I have to say the the OM-2 is a pretty cool camera. The prism is so low and thin that you can look through the viewfinder *and* look over the prism *at the same time* which proved to me once and for all that a 50mm lens is the natural choice for a "normal" lens for a 35mm camera. The layout of the controls on the OM-2, with the shutter speed selector around the lens mount really didn't take much getting used to, even after 40+ years of Nikons with the speed dial on the top right (I never owned a Nikkormat.) With Zuiko lenses, which have the aperture ring toward the front, it's a natural. With the Tamron zoom, I sometimes get tripped up because the aperture and shutter controls are close enough together to get confused. But the exposure compensation dial, placed where the shutter speed dial would be on the Nikon, is in the perfect position -- easily accessible with no need for a lock release button. Likewise, the auto-off-manual switch, right there on top where I won't forget to turn if off when I'm done.

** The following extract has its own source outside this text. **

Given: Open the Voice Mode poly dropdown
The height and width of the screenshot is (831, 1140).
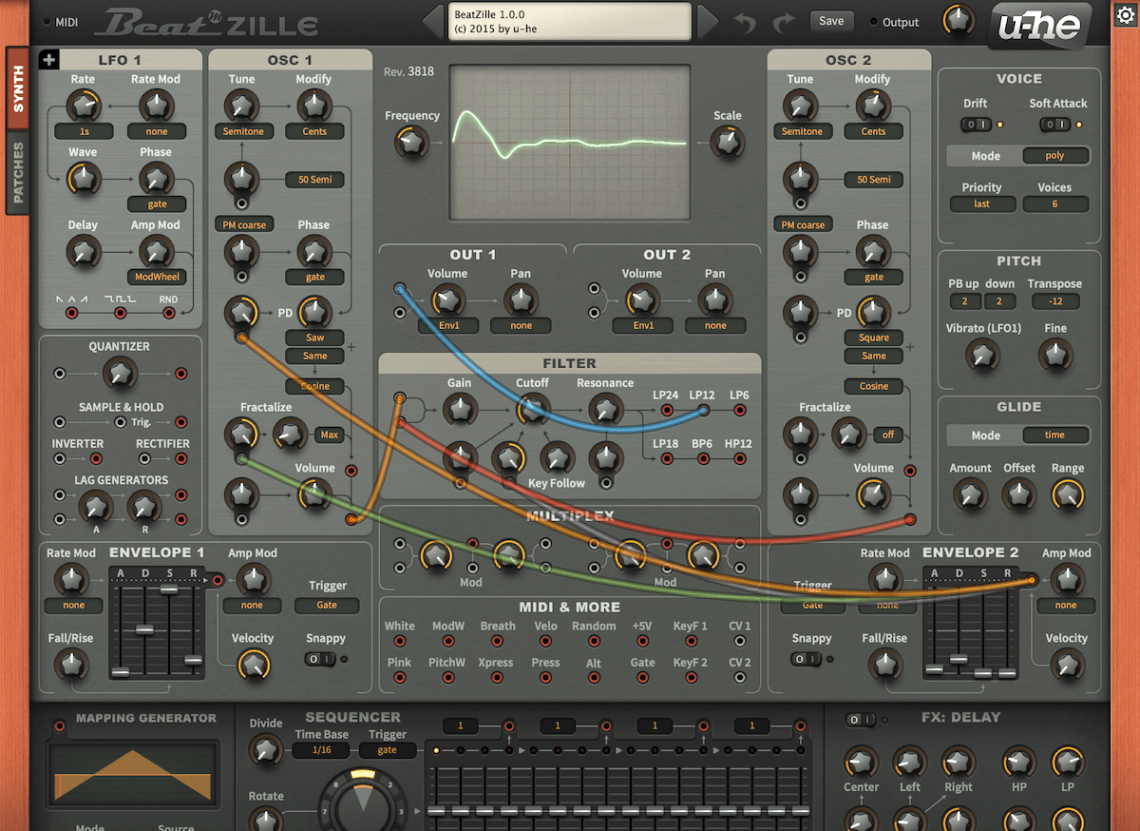Looking at the screenshot, I should pyautogui.click(x=1055, y=156).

Shopping for lenses for the OM presents some questions, such as why do I have this thing. I already have several 50mm lenses (nikkors, rokkors, and now the zuiko) as well as lenses in various other focal lengths. The compact size of the OM-2 really wants a compact lens to complement it, but none of the zuikos seem especially small. There's nothing I've found like the pancake 50/1.8 that really works well with some of the smaller nikon bodies. The Tamron 35-135 that came with the OM-10 is nice enough, but nothing special. I see a lot of 50/3.5 macros available, but I have a 55/2.8 micro-nikkor, so it's hard to justify. I really want a lens that says what the OM system is all about. So what was Olympus' signature lens, the lens that was the reason that people bought into the system? Something like the Olympus equivalent of the Nikkor 105 f2.5 -- not that focal length but that reputation. If I can't find a lens that gives me something I don't already have with my Nikons and Minoltas, I should at least have *the* lens for the OM series.